By investing in "bread and butter" houses (a term I picked up from
Robert Allen [1990]) in good locations, the value of your house will
rise each year. The better the location is, given a good economy, the
higher the appreciation. In my area of Johnson County, Kansas (a suburb
of Kansas City, Missouri), houses have appreciated over 7 percent per
year for several years.
Finally, tax advantages
include the following deductible items: depreciation of the property
and other equipment, taxes and insurance, repairs and supplies,
mileage, and office supplies used for the property.
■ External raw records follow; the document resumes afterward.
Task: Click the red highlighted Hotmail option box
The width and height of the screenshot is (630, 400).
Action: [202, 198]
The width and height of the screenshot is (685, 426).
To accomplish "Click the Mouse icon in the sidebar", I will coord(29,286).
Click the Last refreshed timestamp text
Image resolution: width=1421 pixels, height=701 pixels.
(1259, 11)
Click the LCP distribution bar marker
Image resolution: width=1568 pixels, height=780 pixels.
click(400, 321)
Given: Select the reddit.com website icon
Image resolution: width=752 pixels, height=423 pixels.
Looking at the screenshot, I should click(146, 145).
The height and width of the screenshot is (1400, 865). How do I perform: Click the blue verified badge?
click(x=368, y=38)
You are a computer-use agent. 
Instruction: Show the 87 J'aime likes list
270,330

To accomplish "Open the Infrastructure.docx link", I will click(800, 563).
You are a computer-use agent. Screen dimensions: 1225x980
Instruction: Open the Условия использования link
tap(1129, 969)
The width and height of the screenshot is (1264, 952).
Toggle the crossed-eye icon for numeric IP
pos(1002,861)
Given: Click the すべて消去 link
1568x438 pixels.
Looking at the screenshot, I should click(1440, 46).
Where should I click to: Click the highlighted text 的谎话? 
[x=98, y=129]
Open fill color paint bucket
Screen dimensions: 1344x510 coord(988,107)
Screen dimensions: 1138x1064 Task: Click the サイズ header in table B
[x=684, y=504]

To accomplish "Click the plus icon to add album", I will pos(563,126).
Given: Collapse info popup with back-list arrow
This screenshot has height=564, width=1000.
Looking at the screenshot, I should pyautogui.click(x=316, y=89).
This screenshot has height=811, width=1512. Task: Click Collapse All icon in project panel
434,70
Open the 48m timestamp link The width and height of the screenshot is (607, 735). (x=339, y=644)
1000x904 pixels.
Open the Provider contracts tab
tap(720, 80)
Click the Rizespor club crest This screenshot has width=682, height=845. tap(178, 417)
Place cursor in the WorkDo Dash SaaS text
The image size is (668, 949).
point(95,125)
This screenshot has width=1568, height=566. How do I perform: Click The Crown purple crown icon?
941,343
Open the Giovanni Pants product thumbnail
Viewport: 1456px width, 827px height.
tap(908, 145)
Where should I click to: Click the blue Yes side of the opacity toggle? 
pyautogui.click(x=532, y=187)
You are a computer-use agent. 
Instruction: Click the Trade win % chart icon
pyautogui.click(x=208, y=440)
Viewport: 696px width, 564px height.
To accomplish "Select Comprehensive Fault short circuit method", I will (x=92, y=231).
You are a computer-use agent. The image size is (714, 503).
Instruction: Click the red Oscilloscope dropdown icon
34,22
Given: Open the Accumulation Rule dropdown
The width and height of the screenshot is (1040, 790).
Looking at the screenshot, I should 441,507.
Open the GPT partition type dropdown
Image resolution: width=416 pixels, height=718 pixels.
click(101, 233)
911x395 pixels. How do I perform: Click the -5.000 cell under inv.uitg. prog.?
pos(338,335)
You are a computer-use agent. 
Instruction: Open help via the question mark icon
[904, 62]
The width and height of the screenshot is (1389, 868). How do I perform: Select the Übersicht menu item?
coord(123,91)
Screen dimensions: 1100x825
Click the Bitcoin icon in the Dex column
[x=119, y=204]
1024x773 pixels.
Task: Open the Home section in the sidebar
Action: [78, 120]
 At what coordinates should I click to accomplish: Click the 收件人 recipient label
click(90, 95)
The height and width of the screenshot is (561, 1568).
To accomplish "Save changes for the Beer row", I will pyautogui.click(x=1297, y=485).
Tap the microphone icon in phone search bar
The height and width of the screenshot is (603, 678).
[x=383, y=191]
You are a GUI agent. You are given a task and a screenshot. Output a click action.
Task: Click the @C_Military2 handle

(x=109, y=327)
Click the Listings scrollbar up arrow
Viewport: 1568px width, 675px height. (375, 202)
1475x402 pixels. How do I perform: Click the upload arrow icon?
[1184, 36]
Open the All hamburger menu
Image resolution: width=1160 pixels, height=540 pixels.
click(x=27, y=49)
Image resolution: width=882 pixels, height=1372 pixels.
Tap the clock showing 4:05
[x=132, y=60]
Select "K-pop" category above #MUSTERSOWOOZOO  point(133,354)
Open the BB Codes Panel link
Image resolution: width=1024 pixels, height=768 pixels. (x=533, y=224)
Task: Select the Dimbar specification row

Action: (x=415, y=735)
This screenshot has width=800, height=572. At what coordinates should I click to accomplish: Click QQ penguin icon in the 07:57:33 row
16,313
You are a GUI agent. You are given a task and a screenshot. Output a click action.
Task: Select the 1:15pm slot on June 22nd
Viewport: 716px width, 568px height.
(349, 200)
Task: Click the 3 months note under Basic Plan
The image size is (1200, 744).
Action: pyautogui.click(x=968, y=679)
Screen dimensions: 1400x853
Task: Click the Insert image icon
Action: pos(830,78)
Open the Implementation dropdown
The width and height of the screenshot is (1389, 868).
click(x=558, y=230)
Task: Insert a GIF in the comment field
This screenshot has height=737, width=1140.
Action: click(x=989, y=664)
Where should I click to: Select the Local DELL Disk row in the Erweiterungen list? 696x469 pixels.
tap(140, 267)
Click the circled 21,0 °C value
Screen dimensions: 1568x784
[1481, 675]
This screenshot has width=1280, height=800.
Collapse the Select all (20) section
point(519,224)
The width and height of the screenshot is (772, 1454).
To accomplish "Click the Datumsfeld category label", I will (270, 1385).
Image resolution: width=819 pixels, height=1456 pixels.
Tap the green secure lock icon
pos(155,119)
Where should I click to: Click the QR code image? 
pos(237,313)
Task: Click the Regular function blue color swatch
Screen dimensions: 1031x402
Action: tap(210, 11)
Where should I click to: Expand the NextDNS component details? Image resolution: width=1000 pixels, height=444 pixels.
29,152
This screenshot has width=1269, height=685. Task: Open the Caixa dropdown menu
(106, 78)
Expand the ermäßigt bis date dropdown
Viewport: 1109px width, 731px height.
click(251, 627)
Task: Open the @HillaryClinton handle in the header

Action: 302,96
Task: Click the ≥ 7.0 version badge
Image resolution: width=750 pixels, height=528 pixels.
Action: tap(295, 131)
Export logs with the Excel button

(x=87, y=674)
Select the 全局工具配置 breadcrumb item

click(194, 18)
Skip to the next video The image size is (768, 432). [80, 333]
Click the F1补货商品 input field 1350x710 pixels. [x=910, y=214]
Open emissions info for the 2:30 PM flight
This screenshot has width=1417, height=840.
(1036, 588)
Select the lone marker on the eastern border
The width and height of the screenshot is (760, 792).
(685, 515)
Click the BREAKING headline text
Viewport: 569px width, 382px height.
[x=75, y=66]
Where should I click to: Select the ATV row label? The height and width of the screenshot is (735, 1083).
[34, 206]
That sounds pretty good so far. Are there any disadvantages?
You
bet! First, if you buy a house using creative financing or if you buy a
repossessed home, you are in for some fun times. Get ready for
cleaning, painting, replacing carpeting, removing trash, mowing,
raking, repairing plumbing, installing fixtures, replacing furnaces or
air conditioners, and whatever else is needed to get the property sold
or rented.
I recall a Veteran’s Administration (VA)
repossessed home that my wife and I bought in January 1996. While
fixing it up, we heard several loud creaking sounds that eventually
were followed by water spewing from broken copper pipes. Had we not
been working when the water pipes thawed, the house would have been
flooded. Luckily, the VA paid the plumbing bill because the pipes were
apparently frozen when we bought the house.
Next,
advertising for and securing a decent renter can be expensive and time
consuming. The screening process for renters is often an arduous
process of phone calls, screening, and crossing your fingers. If you
are not nervous about renting your property, I suggest watching the
movie Pacific Heights. Regardless of what your lease says, renters have inherent rights and, in the unfortunate event of eviction, you often lose.
Repairs
are the Achilles heel of the rental game. After purchasing my first
rental property, a continuously clogged sewer line led to installing a
new line. Thank you very much – there went all of my annual net cash
flow (approximately $1,200) in one fell swoop.
Finally,
if you think that selling a property is as easy as a classified
advertisement and a sign in the yard, you are wrong. Once a property
has been labeled a rental house, its inherent value is slightly lower
than owner-occupied houses. Even in a good market most buyers use a
real estate agent. Why not? It’s free after all. The seller has to
pay the realtor fees, right? In actuality, the fees come from the
real estate transaction and it may appear to be free, but really both
the buyer and seller are paying the fees.
If I haven’t scared you away, then get started in your own real estate investing career now.
Michael Williams is co-author of the book and online course, Rogue Real Estate Investor Collection,
a book that profiles the wide range of investing options available to
real estate investors in one comprehensive 500-page manual that covers
all 50 states and Canada. For two years, Rogue Real Estate Investor
Collection has been one of the top real estate books on the Internet,
selling over 5,000 copies.
Click here to learn more...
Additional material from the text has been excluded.